§ YOUR GOAL
Return the lines exactly as they stand, from the first of the material through the line containing "Given: Open the notifications bell icon".

[[ SOURCE INFORMATION open ]]

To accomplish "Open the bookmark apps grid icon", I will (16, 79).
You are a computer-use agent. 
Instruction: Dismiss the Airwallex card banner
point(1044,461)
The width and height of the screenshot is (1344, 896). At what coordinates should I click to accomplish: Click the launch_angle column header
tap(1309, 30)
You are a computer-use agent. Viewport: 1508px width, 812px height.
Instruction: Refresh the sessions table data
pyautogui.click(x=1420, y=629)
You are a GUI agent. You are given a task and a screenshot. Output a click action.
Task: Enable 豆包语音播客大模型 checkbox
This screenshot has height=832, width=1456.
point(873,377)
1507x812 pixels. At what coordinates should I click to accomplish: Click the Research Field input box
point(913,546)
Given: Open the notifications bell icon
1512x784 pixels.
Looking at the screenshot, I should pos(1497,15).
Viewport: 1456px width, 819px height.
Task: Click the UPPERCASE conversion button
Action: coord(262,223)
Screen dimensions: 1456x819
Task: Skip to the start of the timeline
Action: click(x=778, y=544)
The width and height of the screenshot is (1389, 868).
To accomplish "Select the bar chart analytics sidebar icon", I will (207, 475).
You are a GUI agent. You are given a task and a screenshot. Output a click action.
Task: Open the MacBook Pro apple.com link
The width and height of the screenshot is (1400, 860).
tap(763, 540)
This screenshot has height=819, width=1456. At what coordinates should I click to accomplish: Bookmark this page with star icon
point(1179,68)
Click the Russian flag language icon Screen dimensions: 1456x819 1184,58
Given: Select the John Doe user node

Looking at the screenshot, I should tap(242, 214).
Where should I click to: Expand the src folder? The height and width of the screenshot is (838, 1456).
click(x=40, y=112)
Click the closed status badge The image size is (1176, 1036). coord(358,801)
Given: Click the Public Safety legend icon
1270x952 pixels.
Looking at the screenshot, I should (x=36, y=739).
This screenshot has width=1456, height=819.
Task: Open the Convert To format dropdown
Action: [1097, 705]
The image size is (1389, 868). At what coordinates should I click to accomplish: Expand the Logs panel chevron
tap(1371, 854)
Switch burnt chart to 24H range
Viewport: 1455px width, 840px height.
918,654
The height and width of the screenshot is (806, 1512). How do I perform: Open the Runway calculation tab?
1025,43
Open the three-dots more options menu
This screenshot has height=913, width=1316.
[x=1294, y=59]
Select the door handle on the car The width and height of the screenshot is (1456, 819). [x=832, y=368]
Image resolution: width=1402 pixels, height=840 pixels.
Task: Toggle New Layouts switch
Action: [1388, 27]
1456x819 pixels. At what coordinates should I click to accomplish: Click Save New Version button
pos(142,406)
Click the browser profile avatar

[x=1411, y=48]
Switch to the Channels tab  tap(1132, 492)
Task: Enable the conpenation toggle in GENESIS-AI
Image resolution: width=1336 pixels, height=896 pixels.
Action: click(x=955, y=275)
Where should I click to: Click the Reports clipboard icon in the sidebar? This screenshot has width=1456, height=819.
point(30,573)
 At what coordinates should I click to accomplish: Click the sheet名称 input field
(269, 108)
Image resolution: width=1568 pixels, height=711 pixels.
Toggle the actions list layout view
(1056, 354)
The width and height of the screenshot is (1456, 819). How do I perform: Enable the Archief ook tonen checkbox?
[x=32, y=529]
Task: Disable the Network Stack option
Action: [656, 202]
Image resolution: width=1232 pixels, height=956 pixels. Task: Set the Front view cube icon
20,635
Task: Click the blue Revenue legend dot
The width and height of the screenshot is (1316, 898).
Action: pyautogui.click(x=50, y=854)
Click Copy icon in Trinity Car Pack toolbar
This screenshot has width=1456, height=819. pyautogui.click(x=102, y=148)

[[ SOURCE INFORMATION closed ]]

§ RESPONSE TO THE EXERCISE
To accomplish "Open the bookmark apps grid icon", I will (16, 79).
You are a computer-use agent. 
Instruction: Dismiss the Airwallex card banner
point(1044,461)
The width and height of the screenshot is (1344, 896). At what coordinates should I click to accomplish: Click the launch_angle column header
tap(1309, 30)
You are a computer-use agent. Viewport: 1508px width, 812px height.
Instruction: Refresh the sessions table data
pyautogui.click(x=1420, y=629)
You are a GUI agent. You are given a task and a screenshot. Output a click action.
Task: Enable 豆包语音播客大模型 checkbox
This screenshot has height=832, width=1456.
point(873,377)
1507x812 pixels. At what coordinates should I click to accomplish: Click the Research Field input box
point(913,546)
Given: Open the notifications bell icon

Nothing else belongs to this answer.